With the recent release of SQL Server 2016 some of you old faithful SSAS Multidimensional users out there might be wondering if it’s worth upgrading. There is an official page describing what’s new in Analysis Services 2016 here:
…but it’s mostly concerned with SSAS Tabular and, unfortunately, it’s somewhat misleading. For example, it says:
a number of enhancements have been made to multidimensional models; for example, distinct count ROLAP optimization for data sources like DB2 and Oracle, drill-through multi-selection support with Excel 2016, and Excel query optimizations.
In fact the drillthrough/multi-select improvements (which I blogged about here) already shipped as part of SSAS 2014 and are reliant on improvements in Excel 2016 as much as in SSAS; similarly the Excel 2016 query optimisations are not reliant on any changes in SSAS 2016 and will benefit users of all versions of SSAS.
So what has actually changed with SSAS 2016 Multidimensional? I don’t know all the details on every change, but here’s what I know right now:
- As the above quote shows, there have been improvements in ROLAP distinct count performance for DB2 and Oracle. I’ve also heard there are improvements for the SQL generated in ROLAP mode to take advantage of SQL Server’s columnstore indexes.
- We now have Database Consistency Checker for SSAS, which you can read more about here or in Dustin Ryan’s post here.

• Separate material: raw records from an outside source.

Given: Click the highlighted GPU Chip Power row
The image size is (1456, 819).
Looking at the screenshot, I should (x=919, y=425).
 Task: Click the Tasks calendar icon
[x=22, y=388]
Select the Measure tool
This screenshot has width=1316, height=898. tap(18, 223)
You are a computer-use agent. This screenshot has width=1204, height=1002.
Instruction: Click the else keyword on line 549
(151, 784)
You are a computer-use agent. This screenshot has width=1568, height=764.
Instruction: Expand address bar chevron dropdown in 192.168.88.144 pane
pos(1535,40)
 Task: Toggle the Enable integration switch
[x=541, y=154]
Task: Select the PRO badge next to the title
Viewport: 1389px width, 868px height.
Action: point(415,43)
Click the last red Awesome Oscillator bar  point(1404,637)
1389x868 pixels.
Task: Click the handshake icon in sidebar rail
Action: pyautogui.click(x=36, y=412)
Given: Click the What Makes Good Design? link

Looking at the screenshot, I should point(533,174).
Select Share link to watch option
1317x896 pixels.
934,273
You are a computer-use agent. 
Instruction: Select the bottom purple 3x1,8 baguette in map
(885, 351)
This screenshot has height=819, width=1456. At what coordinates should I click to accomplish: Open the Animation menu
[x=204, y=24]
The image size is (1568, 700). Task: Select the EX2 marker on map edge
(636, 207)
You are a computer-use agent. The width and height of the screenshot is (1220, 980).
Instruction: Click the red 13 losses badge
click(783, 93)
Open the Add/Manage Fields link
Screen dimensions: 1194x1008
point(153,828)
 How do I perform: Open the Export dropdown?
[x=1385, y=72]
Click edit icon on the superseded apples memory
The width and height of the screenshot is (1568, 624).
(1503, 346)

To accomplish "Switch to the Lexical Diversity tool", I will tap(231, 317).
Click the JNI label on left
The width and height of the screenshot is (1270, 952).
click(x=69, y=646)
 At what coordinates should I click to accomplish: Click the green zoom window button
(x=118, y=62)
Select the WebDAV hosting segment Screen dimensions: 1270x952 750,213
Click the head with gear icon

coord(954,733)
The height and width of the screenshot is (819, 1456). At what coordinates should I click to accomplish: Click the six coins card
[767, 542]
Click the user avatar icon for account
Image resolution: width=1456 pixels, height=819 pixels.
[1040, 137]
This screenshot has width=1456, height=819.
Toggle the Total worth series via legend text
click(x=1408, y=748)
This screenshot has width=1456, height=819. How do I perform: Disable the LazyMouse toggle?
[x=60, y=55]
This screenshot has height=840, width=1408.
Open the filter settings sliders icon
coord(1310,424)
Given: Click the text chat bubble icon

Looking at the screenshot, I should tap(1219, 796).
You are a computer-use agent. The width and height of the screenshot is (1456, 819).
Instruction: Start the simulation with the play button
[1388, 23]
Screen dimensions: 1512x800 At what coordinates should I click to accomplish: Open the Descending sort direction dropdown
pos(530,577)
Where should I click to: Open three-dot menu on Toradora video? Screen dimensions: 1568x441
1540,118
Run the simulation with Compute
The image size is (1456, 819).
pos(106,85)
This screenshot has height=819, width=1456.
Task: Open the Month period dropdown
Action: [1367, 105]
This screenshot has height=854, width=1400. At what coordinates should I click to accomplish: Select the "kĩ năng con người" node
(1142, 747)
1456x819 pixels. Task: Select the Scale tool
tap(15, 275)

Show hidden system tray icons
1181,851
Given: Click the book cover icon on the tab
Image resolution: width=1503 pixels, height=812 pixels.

For Multidimensional it will only tell you whether your partition indexes are corrupt (it does a lot more for Tabular) and if they are you need to delete the database and then either restore it or re-deploy/reprocess.
- Extended Events for SSAS now have UI support in SQL Server Management Studio, although the UI still looks like it needs some work. I still see myself using Profiler for my SSAS performance tuning work for the foreseeable future – or at least until I work out what the extra information that Extended Events give you is useful for. I know other people, like Bill Anton, are more excited about Extended Events and their possibilities though.
- You can now use computer accounts to be members of the Analysis Services Administrators group in SQL Server Management Studio.
- If you are developing applications that need to create, alter, process or otherwise do stuff to an Analysis Services database in .NET code then you need to be aware that Analysis Management Objects (AMO) has been refactored to include a second assembly which “paves the way for future extensions to AMO, with clear division between generic and context-specific APIs”.
- There’s a new default setting for the MemoryHeapType server property that helps to avoid memory fragmentation and is relevant to Tabular and Multidimensional; Marco Russo has the details here.
Not the most exciting or inspiring set of changes, I have to say, even if there’s lots of cool new stuff in SSAS Tabular 2016. There are also usually other fixes and improvements like the MemoryHeapType property that get added but are never documented, and when I find out about them I’ll be sure to blog or tweet. If you find any please let me know!